## Text shown:
— begin —

The C++ memory model (which Rust currently uses) is already formalised like this, so it wouldn't require any change in what we already have. (The only controversial part is in which specific things should cause a dependency and which specific things shouldn't.) At the hardware level, many processors also work like this: reads and writes don't occur at a single point in time but rather take some time to run, but the processors are designed to ensure that this sort of memory access always appears to start after everything it is ordered after, and always appears to finish before everything it is ordered before.

There are some examples that are interesting at the hardware level. For example (written in Rust notation, but imagine you're executing a compiled version of this on a processor):

fn example(x: &mut usize, y: &mut usize) -> usize {
    *x = 1;
    let a = *y;
    return a;
}

It is a valid implementation of this, at the hardware level, to start the performing the read of a from *y in such a way that it won't see a value currently being written to *x (and this is usually more efficient in practice than waiting for the write to actually complete) – the two are effectively "simultaneous". However, that would violate the language semantics for the code (in which the write is supposed to happen first), so the processor inserts a check for ptr::from_mut(x) == ptr::from_mut(y) and just overrides the read to return 1 (the value being written) if it succeeds. This sort of thing makes it clear why the read and write are considered unordered with respect to each other from the point of view of other threads (because if those threads tried to detect which order the accesses occurred in, they might see the read as happening before the write).

(With respect to the out-of-thin-air problem, I'm pretty sure that one of the solutions which has already been suggested by others as potentially solving the problem – banning cycles formed out of "program order in same thread", dependencies implied by atomics, and semantic dependencies – is the correct solution for the problem, and the only reason that it's still a problem in practice is that it's difficult to to formally define what a semantic dependency actually is.)

— end —

## Material provided:

— begin —

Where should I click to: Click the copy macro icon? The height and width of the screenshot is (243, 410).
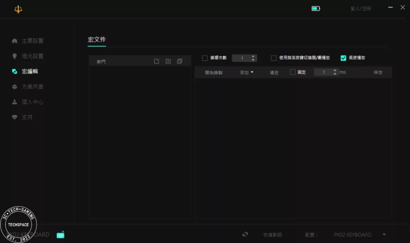click(x=179, y=61)
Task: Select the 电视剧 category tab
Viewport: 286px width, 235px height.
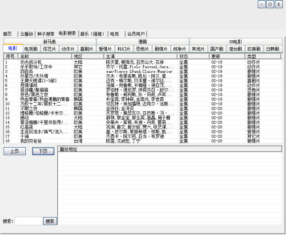Action: coord(32,49)
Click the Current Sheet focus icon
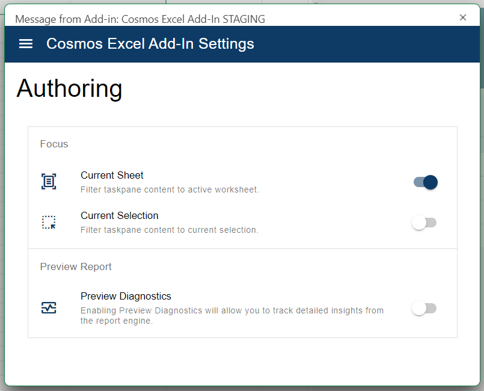 49,182
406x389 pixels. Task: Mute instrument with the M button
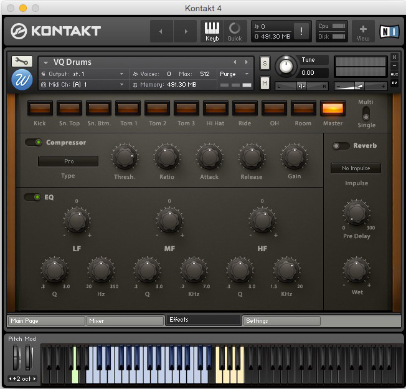pyautogui.click(x=265, y=83)
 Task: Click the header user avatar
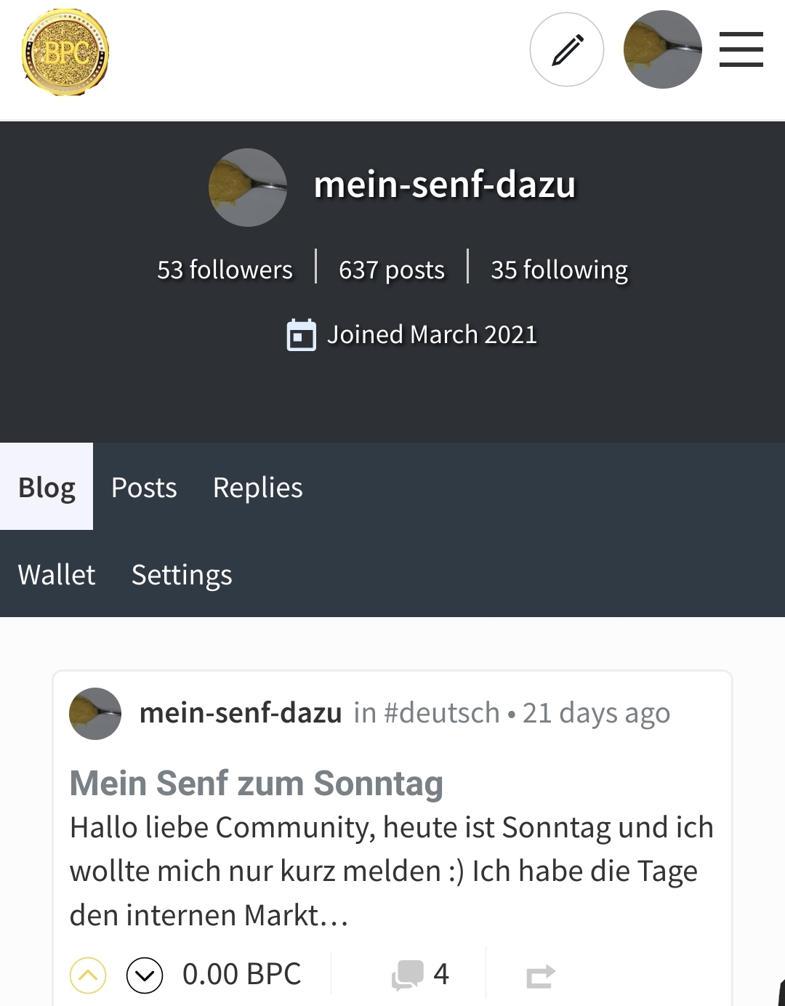(662, 49)
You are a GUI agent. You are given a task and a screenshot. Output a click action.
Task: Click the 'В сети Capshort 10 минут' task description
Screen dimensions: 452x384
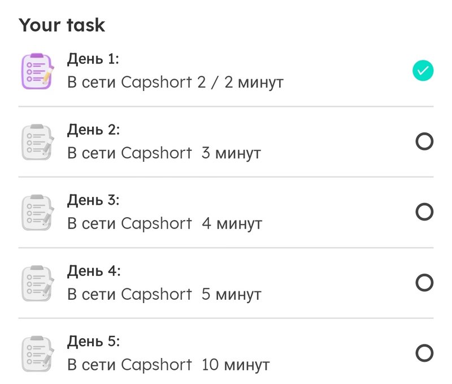coord(168,365)
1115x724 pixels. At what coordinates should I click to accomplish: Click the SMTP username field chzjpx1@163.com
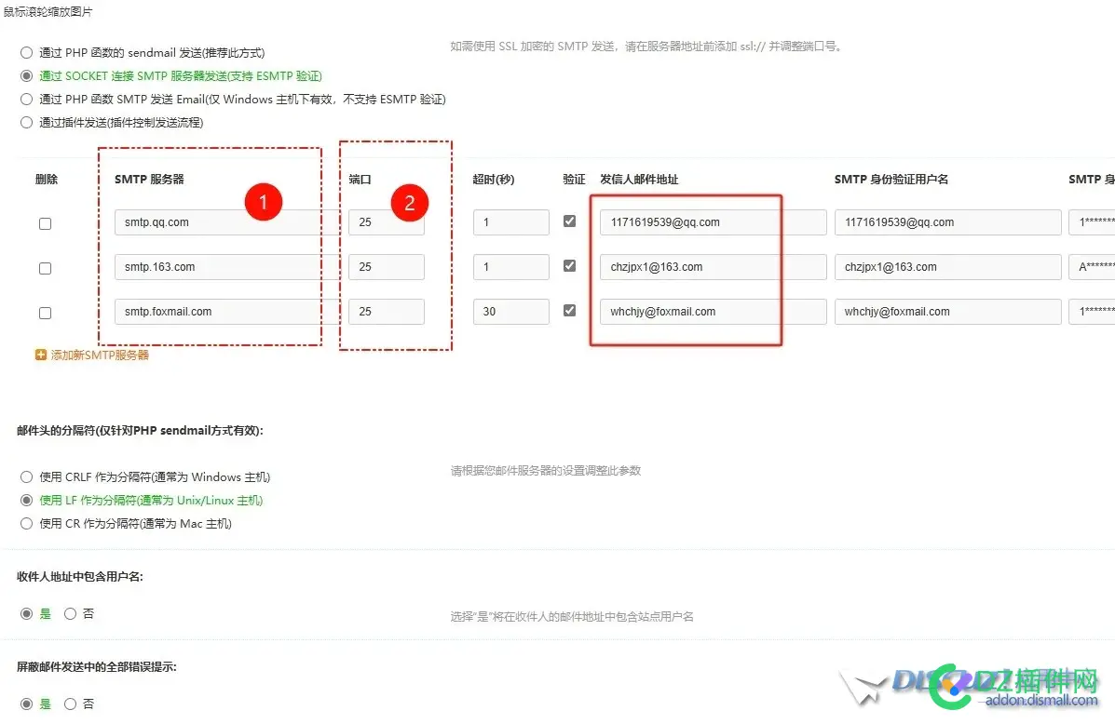point(946,266)
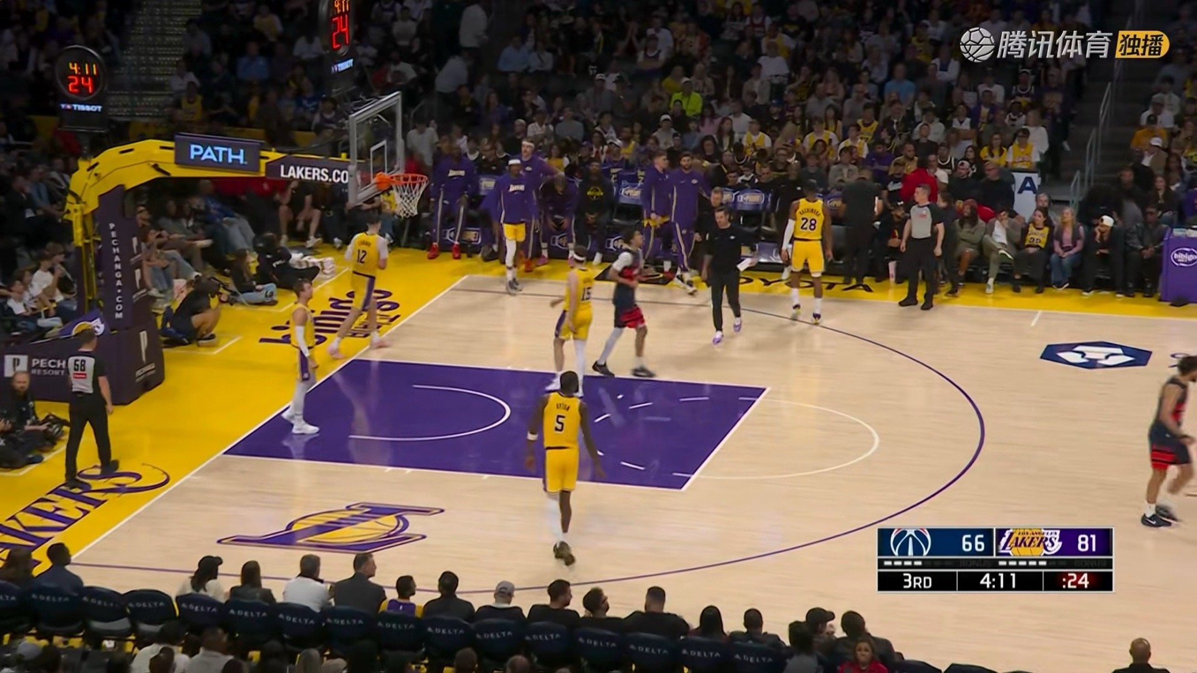Click the 3RD quarter indicator
Viewport: 1197px width, 673px height.
[x=916, y=581]
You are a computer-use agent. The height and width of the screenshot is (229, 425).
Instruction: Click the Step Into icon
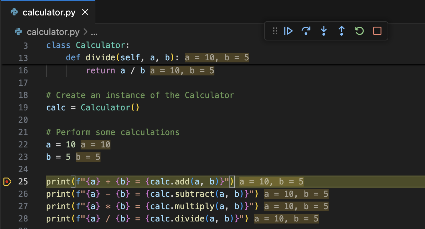(x=324, y=31)
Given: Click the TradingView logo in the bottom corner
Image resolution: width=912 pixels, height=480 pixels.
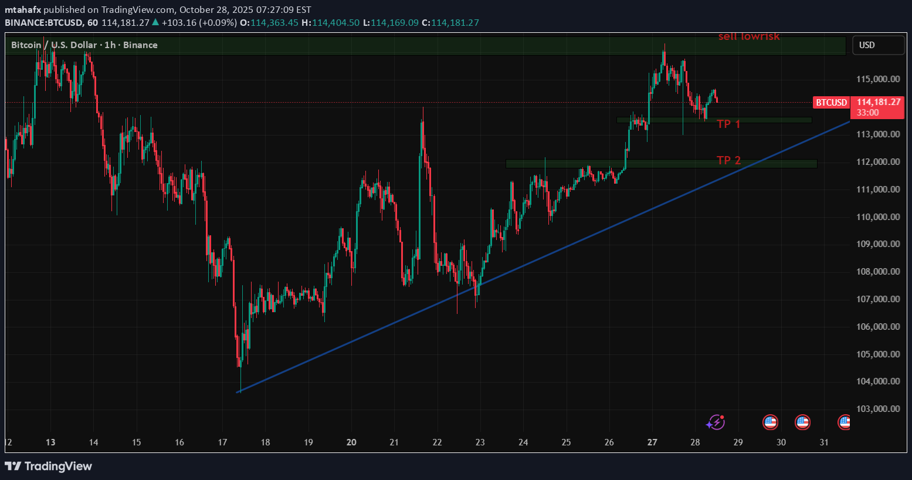Looking at the screenshot, I should click(x=48, y=467).
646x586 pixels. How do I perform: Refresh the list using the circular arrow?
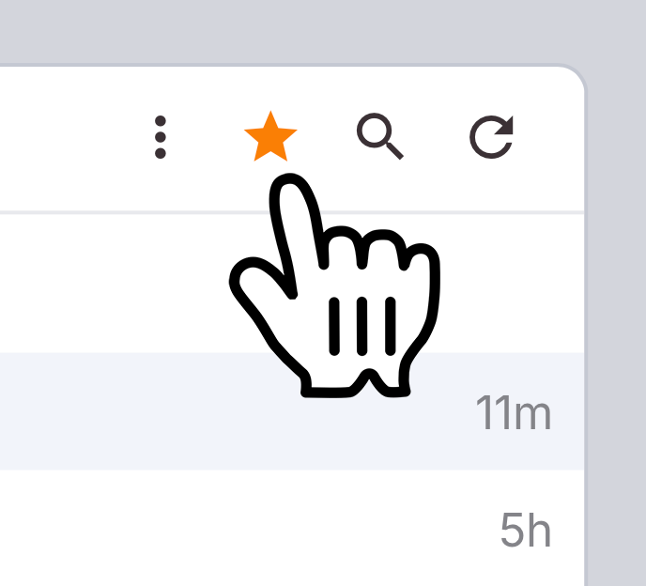click(492, 137)
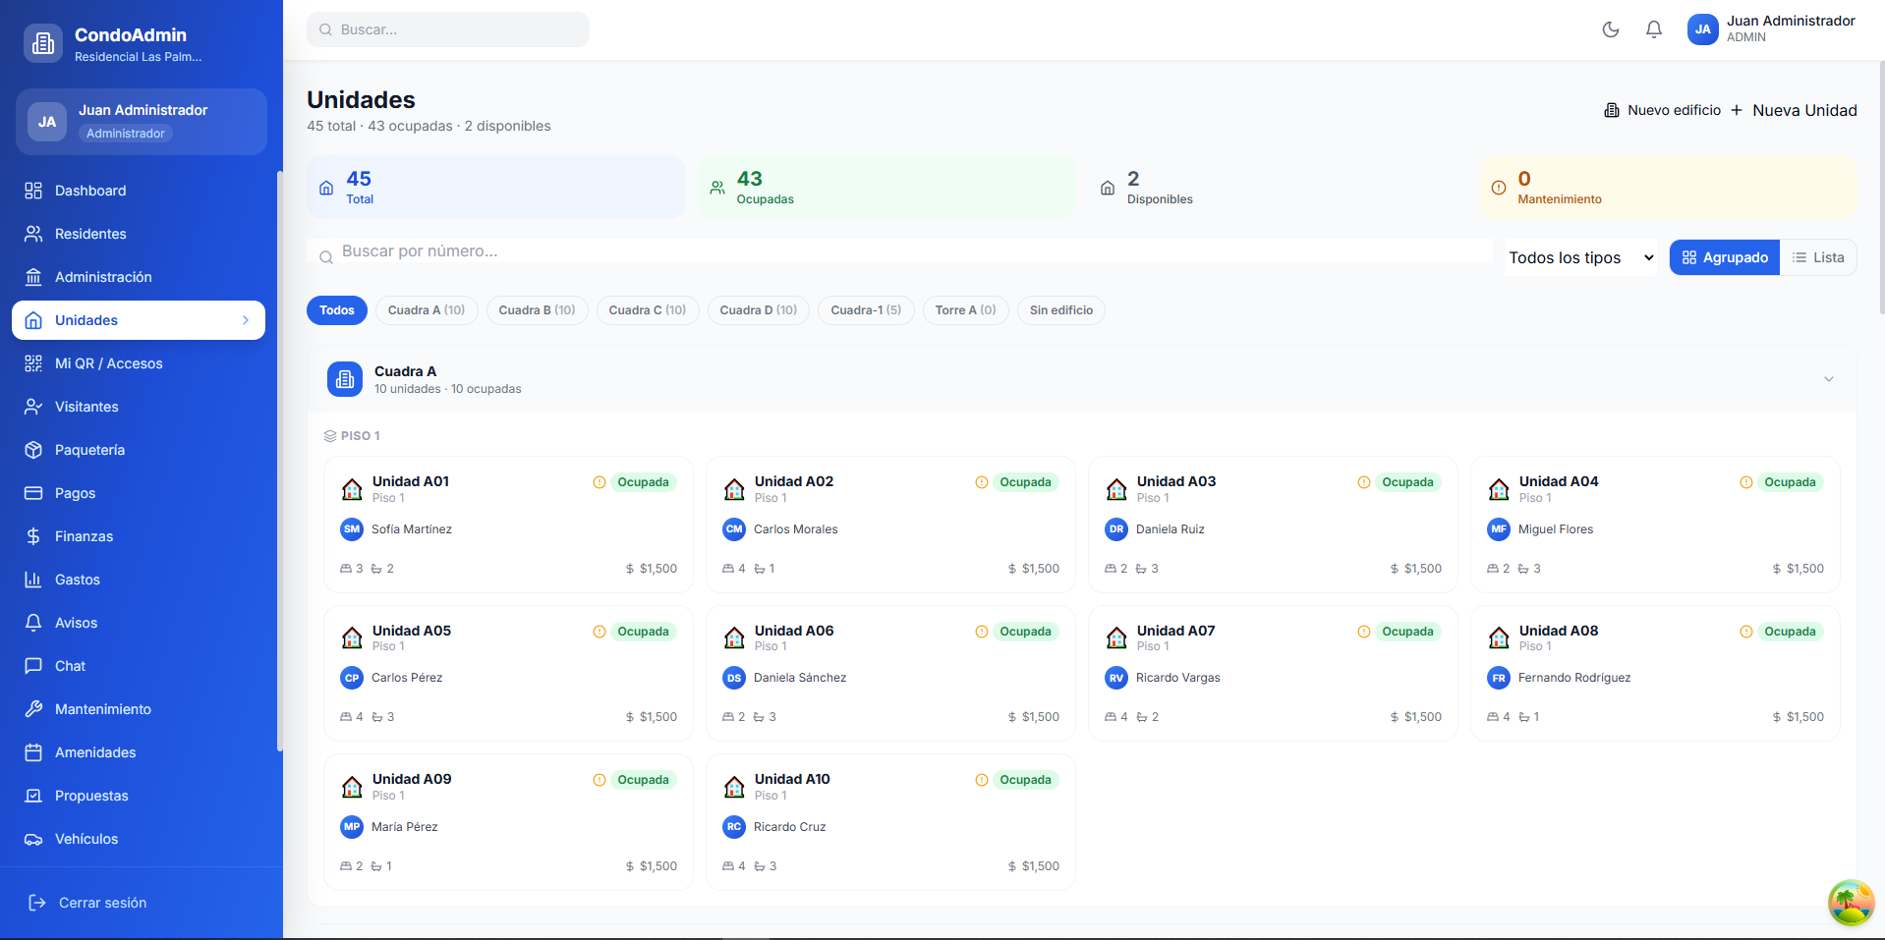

— end —

According to the text on the memory model, which memory model does Rust currently use?

The C++ memory model.